— Start RECORDS SHOWN —

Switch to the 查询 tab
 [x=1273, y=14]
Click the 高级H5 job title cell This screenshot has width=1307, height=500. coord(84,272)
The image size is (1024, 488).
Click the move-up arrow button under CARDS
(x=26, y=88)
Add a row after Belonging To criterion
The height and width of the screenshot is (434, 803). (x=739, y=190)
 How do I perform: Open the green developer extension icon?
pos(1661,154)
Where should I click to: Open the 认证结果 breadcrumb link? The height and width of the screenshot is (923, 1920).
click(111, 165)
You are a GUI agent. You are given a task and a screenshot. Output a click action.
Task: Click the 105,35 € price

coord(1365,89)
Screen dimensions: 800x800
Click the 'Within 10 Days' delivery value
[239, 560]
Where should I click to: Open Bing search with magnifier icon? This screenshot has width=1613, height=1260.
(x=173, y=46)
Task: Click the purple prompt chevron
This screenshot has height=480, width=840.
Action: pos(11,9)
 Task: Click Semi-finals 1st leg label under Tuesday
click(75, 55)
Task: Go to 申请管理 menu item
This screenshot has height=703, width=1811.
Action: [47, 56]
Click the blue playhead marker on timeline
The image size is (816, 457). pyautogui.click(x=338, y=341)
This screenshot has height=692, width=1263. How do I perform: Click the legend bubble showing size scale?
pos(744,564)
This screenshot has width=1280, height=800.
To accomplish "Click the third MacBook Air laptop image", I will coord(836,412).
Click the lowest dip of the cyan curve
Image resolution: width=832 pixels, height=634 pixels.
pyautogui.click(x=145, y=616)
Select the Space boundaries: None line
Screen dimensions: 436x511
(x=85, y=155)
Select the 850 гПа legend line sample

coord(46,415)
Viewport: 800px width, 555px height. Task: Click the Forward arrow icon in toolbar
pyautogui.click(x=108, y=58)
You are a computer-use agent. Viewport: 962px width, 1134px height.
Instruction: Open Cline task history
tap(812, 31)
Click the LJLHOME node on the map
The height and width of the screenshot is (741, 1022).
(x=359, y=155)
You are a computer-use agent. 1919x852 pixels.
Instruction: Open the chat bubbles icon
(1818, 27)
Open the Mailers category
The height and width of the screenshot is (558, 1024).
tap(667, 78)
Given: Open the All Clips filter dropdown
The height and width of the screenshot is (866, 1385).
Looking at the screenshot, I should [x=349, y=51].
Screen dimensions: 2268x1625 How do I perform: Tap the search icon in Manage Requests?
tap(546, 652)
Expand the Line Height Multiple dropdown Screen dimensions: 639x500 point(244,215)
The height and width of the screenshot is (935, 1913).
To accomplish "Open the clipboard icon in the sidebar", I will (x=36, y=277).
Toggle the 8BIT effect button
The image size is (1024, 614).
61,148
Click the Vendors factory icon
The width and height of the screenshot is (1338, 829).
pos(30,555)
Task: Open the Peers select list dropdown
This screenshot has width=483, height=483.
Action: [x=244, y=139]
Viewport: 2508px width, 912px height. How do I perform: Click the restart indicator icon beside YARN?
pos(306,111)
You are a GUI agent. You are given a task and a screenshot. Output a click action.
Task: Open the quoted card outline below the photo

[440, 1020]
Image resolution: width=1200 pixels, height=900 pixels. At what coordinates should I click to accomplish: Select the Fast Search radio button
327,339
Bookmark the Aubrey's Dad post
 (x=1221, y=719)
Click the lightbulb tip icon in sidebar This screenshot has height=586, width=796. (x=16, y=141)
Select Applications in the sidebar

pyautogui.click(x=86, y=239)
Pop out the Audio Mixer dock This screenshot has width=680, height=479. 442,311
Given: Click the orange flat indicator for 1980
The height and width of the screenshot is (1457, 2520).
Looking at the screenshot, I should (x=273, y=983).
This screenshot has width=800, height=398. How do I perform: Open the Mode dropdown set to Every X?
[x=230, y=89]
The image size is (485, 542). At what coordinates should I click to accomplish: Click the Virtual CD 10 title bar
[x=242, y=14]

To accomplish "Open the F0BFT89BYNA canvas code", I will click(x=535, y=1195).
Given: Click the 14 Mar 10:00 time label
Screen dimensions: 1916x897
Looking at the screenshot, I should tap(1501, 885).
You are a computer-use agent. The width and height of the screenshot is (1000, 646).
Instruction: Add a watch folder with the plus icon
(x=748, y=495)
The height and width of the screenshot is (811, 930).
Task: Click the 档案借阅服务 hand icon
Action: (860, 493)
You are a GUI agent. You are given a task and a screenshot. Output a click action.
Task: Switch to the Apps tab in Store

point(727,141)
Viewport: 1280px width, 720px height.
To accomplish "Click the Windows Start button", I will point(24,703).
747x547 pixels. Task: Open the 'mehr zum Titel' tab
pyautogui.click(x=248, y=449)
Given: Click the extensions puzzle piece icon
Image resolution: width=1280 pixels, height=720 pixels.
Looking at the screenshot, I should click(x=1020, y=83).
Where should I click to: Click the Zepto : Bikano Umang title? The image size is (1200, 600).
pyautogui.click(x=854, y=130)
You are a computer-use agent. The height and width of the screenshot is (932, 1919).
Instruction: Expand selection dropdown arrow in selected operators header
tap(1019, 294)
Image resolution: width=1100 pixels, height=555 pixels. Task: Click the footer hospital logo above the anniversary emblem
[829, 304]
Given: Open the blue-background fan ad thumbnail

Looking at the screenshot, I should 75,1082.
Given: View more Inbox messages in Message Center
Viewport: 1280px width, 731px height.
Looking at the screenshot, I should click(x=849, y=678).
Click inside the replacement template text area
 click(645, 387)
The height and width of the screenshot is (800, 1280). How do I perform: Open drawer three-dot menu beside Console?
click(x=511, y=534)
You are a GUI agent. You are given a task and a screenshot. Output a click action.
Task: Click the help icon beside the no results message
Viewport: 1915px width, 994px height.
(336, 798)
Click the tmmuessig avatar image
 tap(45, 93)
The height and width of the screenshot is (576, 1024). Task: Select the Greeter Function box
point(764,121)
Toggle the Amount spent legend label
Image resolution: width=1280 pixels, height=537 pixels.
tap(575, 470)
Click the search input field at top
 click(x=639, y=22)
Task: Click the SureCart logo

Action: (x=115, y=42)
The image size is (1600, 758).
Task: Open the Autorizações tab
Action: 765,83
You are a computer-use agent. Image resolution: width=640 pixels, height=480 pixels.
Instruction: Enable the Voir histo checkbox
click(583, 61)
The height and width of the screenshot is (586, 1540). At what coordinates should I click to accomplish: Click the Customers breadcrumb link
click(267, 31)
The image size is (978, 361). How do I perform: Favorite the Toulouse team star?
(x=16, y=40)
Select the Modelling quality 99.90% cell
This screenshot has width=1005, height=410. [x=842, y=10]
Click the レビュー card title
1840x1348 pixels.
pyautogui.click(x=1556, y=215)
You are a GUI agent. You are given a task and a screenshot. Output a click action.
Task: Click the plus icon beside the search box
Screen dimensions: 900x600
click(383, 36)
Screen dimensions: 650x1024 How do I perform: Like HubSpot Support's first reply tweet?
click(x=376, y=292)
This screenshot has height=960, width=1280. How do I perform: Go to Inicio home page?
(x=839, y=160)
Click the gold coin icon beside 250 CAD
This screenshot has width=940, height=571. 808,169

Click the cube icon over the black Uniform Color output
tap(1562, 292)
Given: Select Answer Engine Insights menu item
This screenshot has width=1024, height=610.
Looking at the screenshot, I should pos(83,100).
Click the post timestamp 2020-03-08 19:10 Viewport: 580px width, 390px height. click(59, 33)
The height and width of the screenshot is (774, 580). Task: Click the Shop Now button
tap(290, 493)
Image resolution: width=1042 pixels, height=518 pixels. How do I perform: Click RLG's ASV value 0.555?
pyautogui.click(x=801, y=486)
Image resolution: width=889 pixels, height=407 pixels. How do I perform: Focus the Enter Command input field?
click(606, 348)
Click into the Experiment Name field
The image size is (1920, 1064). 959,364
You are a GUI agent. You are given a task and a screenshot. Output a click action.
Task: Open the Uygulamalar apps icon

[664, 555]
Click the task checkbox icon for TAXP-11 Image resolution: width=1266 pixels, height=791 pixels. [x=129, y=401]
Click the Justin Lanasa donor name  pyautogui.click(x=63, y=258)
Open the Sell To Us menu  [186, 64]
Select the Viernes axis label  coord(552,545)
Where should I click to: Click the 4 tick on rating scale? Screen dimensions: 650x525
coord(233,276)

— End RECORDS SHOWN —

→ OBJECTIVE
Reproduce the records verbatim from their first line through the line containing "coord(46,415)", with both ends included.

→ COMPLETE OUTPUT
Switch to the 查询 tab
 [x=1273, y=14]
Click the 高级H5 job title cell This screenshot has width=1307, height=500. coord(84,272)
The image size is (1024, 488).
Click the move-up arrow button under CARDS
(x=26, y=88)
Add a row after Belonging To criterion
The height and width of the screenshot is (434, 803). (x=739, y=190)
 How do I perform: Open the green developer extension icon?
pos(1661,154)
Where should I click to: Open the 认证结果 breadcrumb link? The height and width of the screenshot is (923, 1920).
click(111, 165)
You are a GUI agent. You are given a task and a screenshot. Output a click action.
Task: Click the 105,35 € price

coord(1365,89)
Screen dimensions: 800x800
Click the 'Within 10 Days' delivery value
[239, 560]
Where should I click to: Open Bing search with magnifier icon? This screenshot has width=1613, height=1260.
(x=173, y=46)
Task: Click the purple prompt chevron
This screenshot has height=480, width=840.
Action: pos(11,9)
 Task: Click Semi-finals 1st leg label under Tuesday
click(75, 55)
Task: Go to 申请管理 menu item
This screenshot has height=703, width=1811.
Action: [47, 56]
Click the blue playhead marker on timeline
The image size is (816, 457). pyautogui.click(x=338, y=341)
This screenshot has height=692, width=1263. How do I perform: Click the legend bubble showing size scale?
pos(744,564)
This screenshot has width=1280, height=800.
To accomplish "Click the third MacBook Air laptop image", I will coord(836,412).
Click the lowest dip of the cyan curve
Image resolution: width=832 pixels, height=634 pixels.
pyautogui.click(x=145, y=616)
Select the Space boundaries: None line
Screen dimensions: 436x511
(x=85, y=155)
Select the 850 гПа legend line sample

coord(46,415)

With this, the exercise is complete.